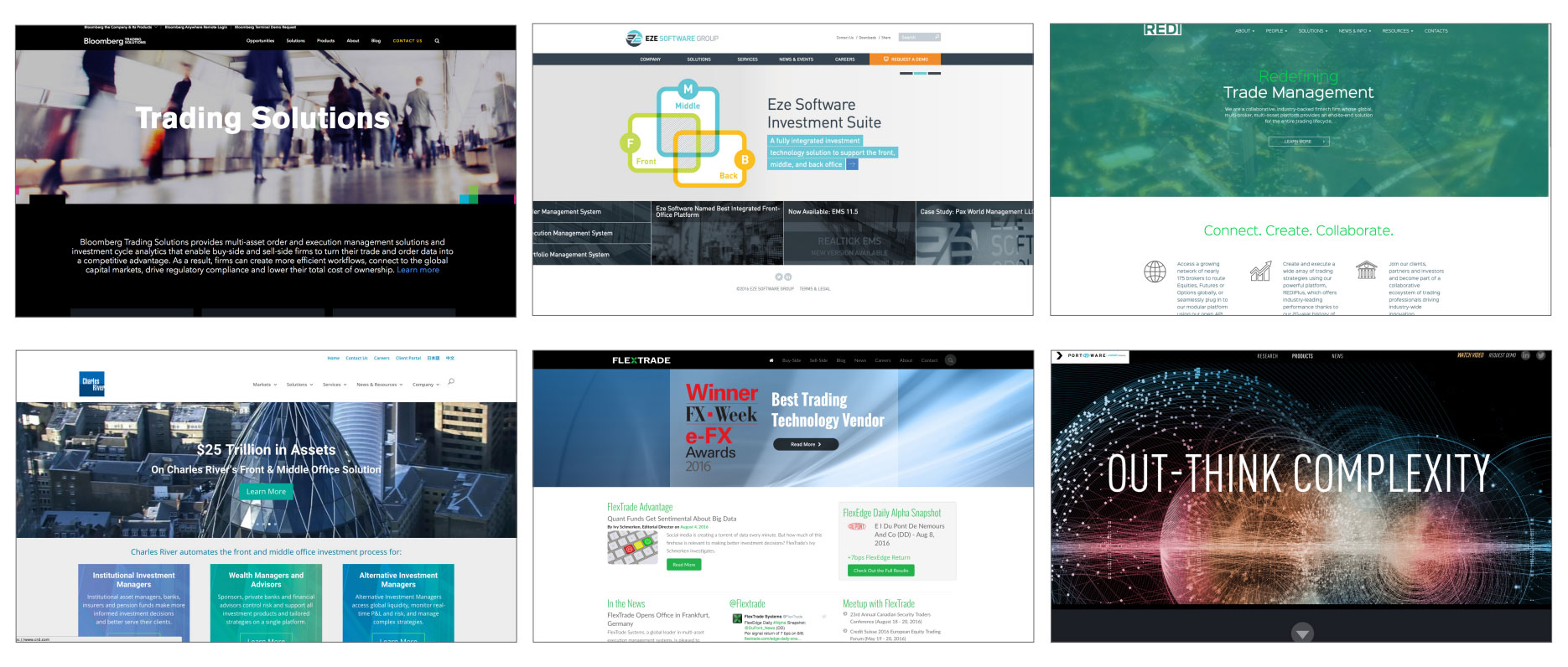Click the Bloomberg site search magnifier icon

[x=437, y=41]
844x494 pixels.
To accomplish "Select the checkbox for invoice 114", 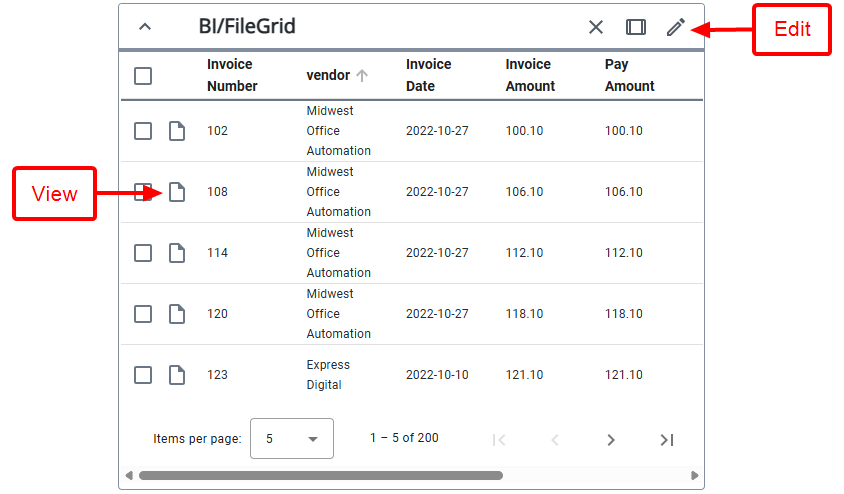I will 143,253.
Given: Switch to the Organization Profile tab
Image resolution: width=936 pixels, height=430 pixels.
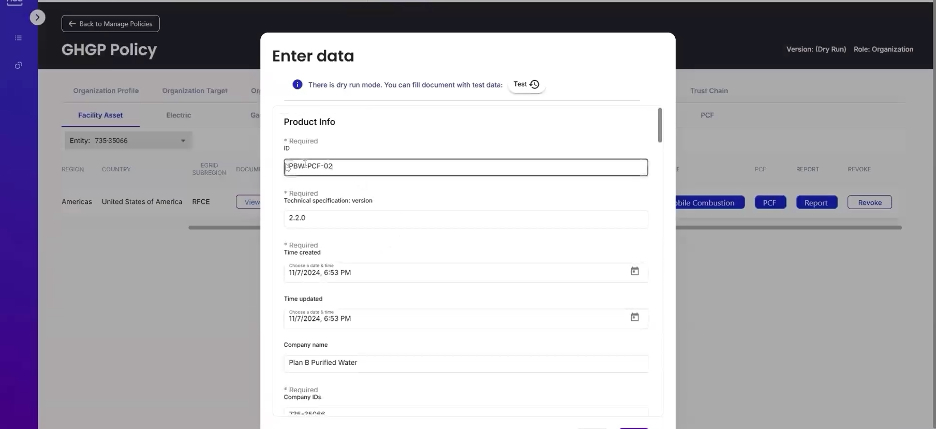Looking at the screenshot, I should click(106, 91).
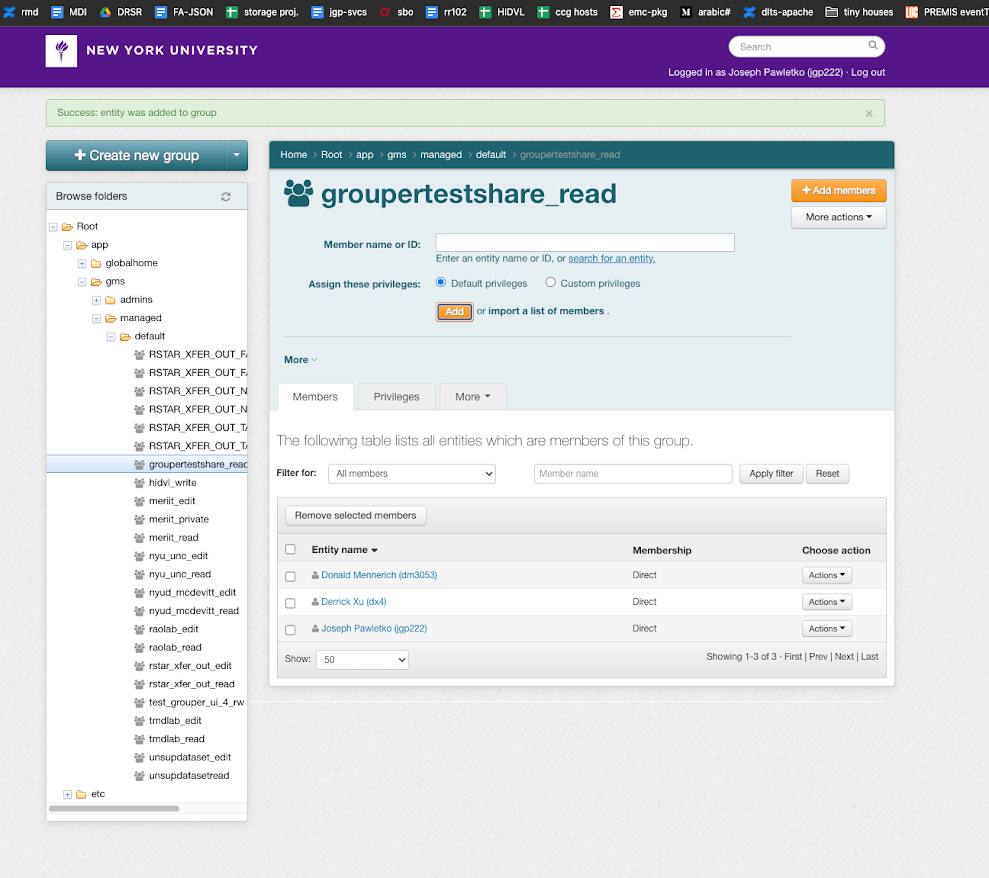Screen dimensions: 989x878
Task: Click the globalhome folder icon
Action: click(x=96, y=263)
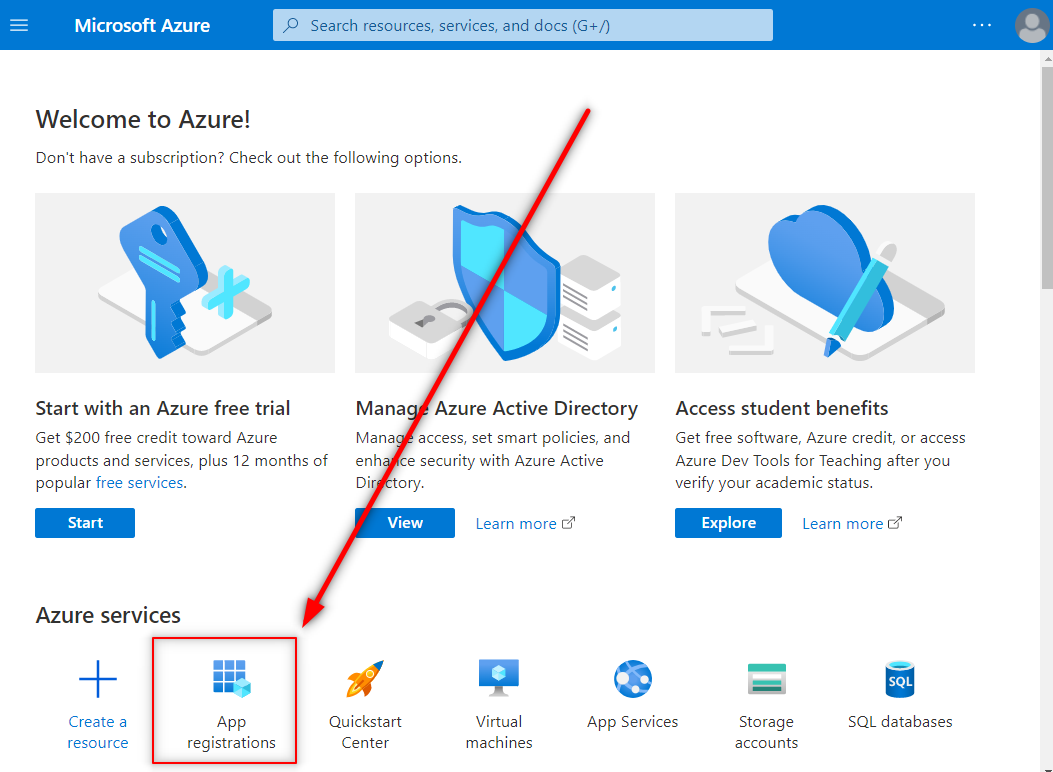
Task: Return home via Microsoft Azure logo
Action: coord(142,25)
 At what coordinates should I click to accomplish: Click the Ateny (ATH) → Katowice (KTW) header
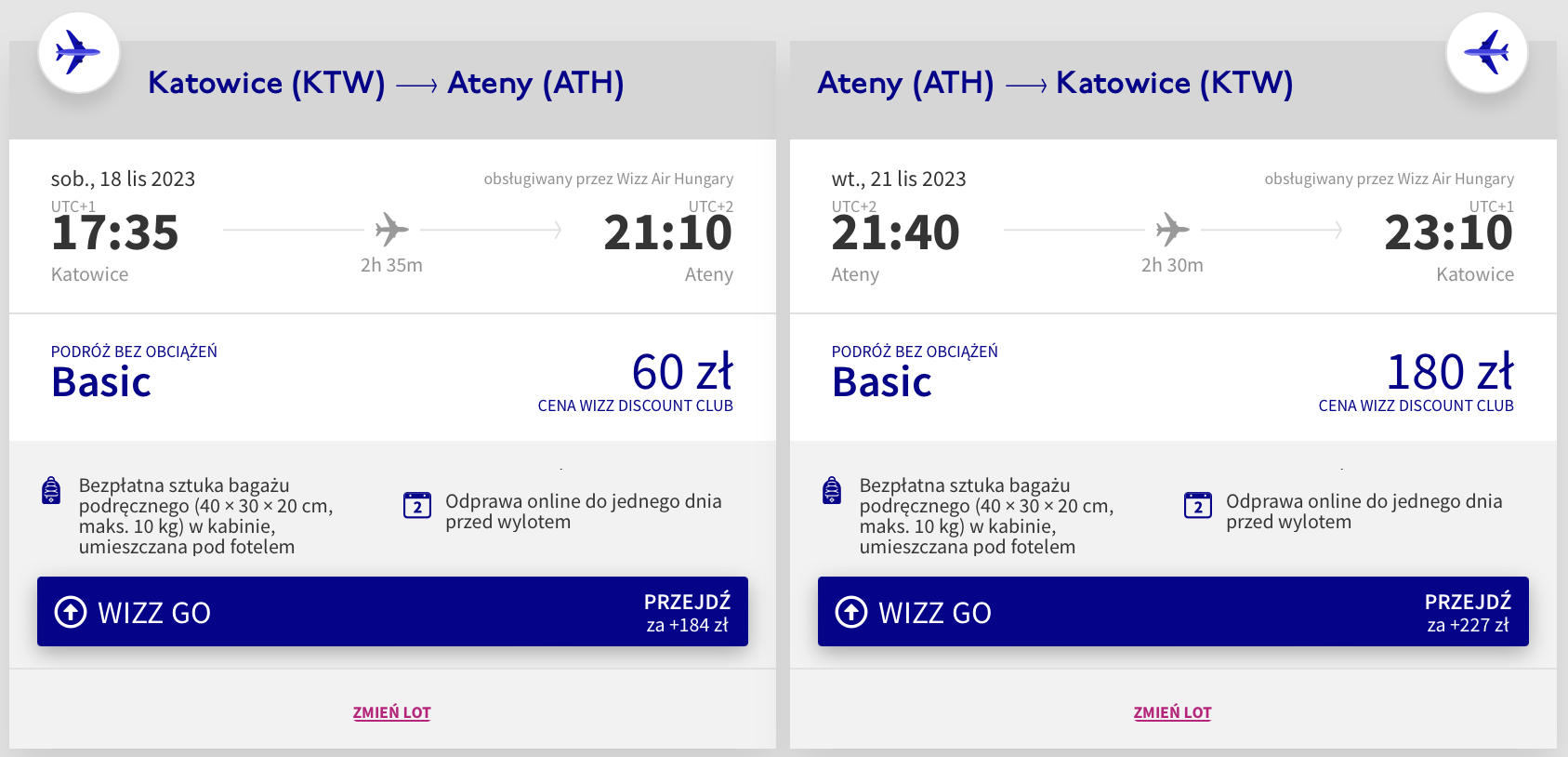(1055, 84)
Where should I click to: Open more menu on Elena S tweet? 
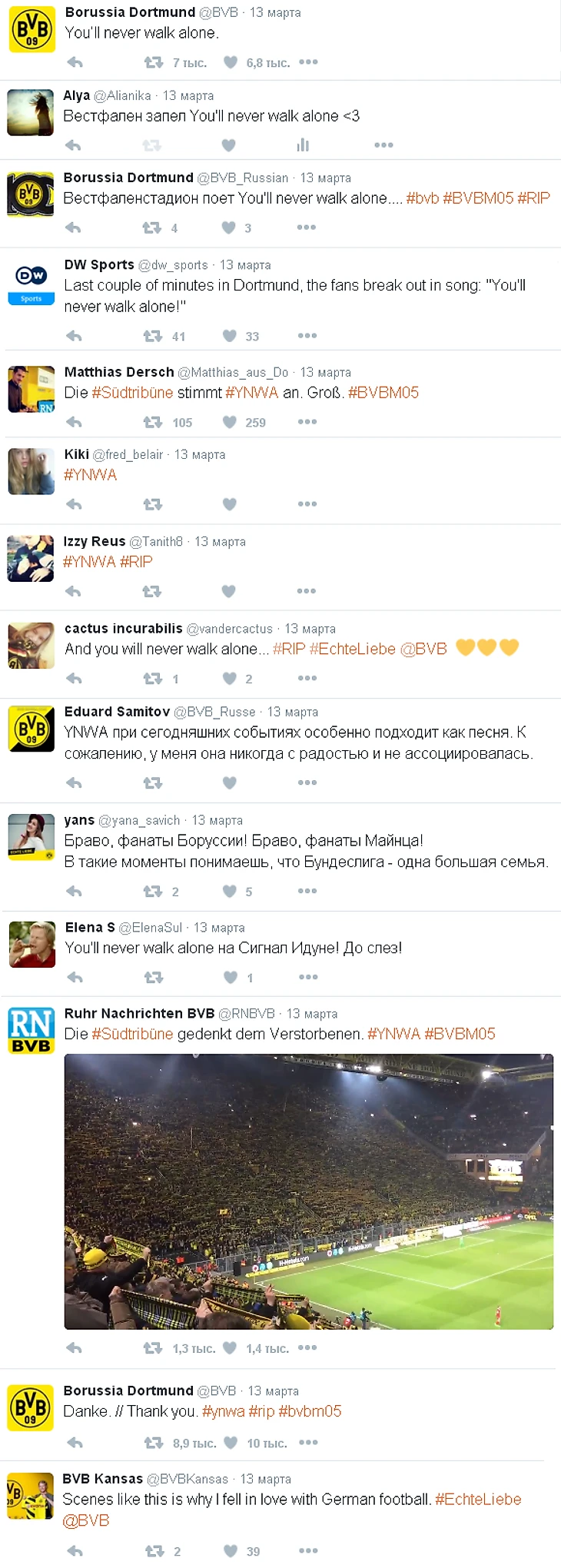308,977
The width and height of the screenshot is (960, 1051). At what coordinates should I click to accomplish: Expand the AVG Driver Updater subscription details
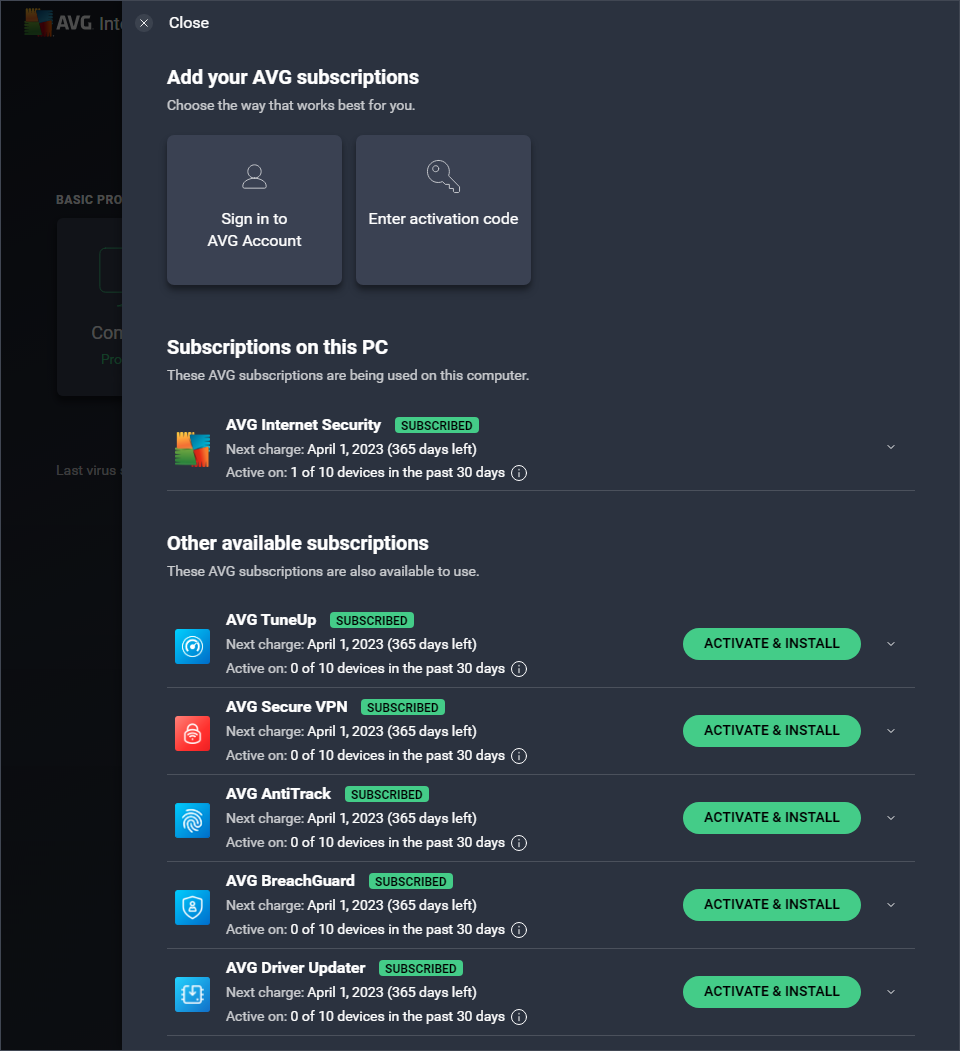(891, 992)
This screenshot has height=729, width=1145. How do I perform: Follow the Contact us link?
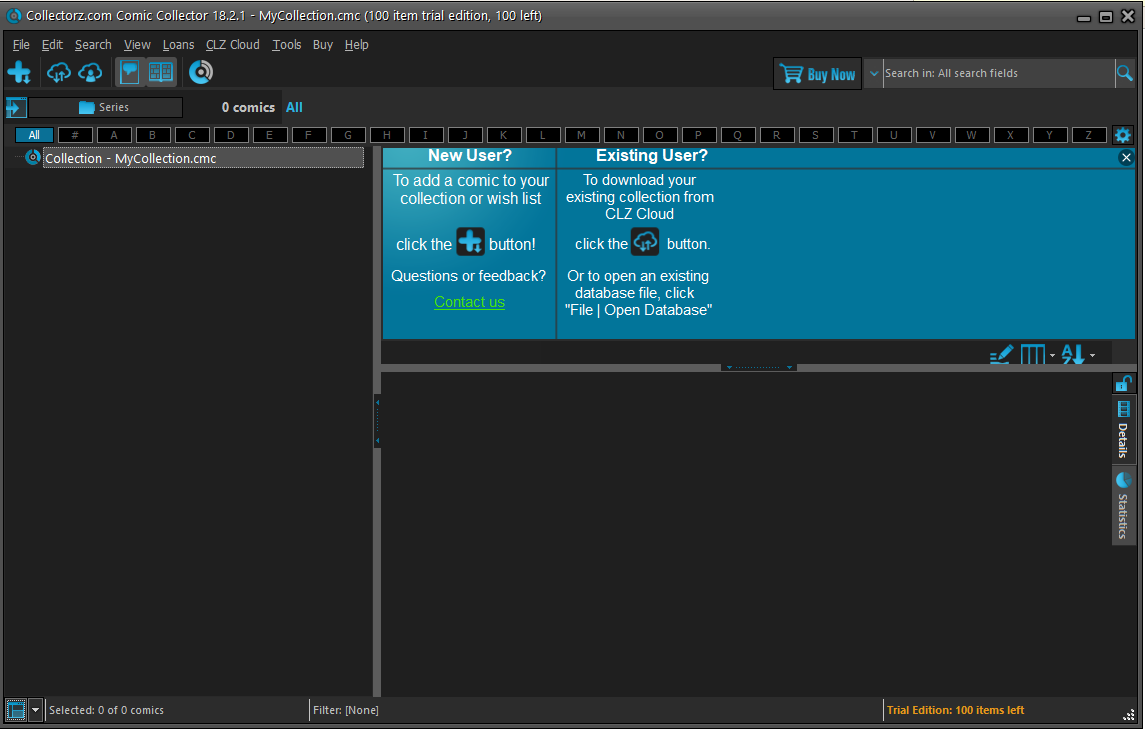(x=469, y=302)
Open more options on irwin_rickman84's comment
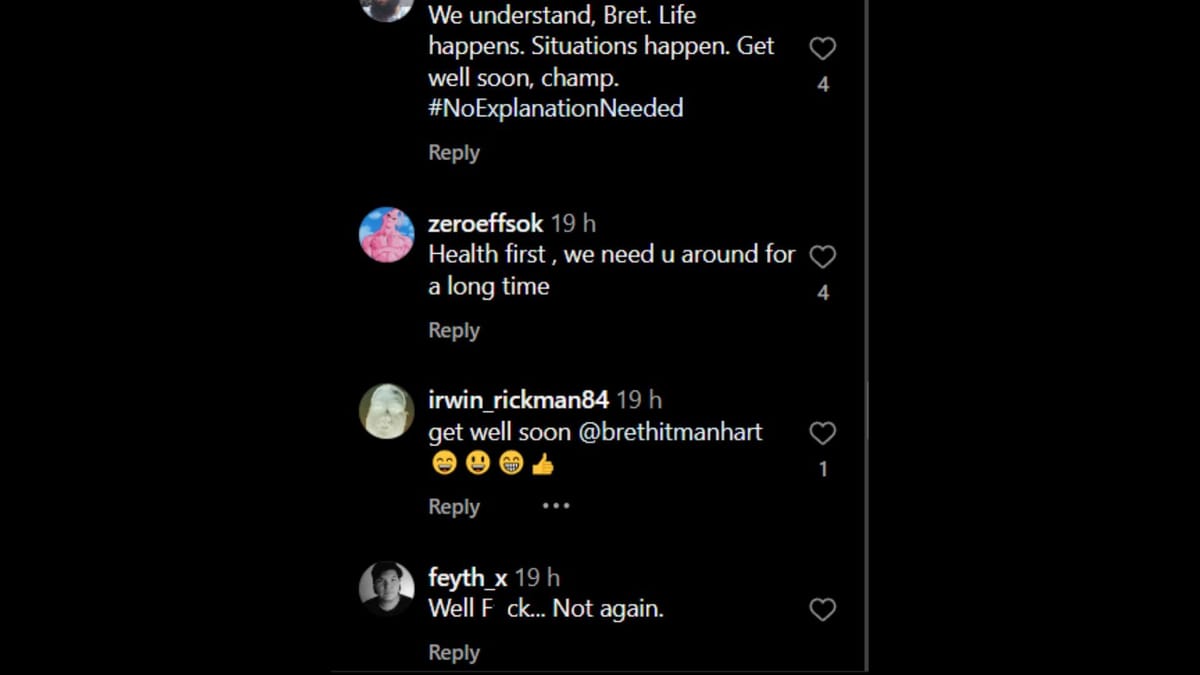 [x=556, y=506]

• WORK TO COMPLETE: Starting at the line that contains "Where should I", output every line through the end of the data, both ends included, and nothing else; pictures stay out.

• TASK ANSWER:
Where should I click to: Open more menu on Elena S tweet? 
308,977
The width and height of the screenshot is (960, 1051). At what coordinates should I click to accomplish: Expand the AVG Driver Updater subscription details
(891, 992)
This screenshot has height=729, width=1145. How do I perform: Follow the Contact us link?
(x=469, y=302)
Open more options on irwin_rickman84's comment
 [x=556, y=506]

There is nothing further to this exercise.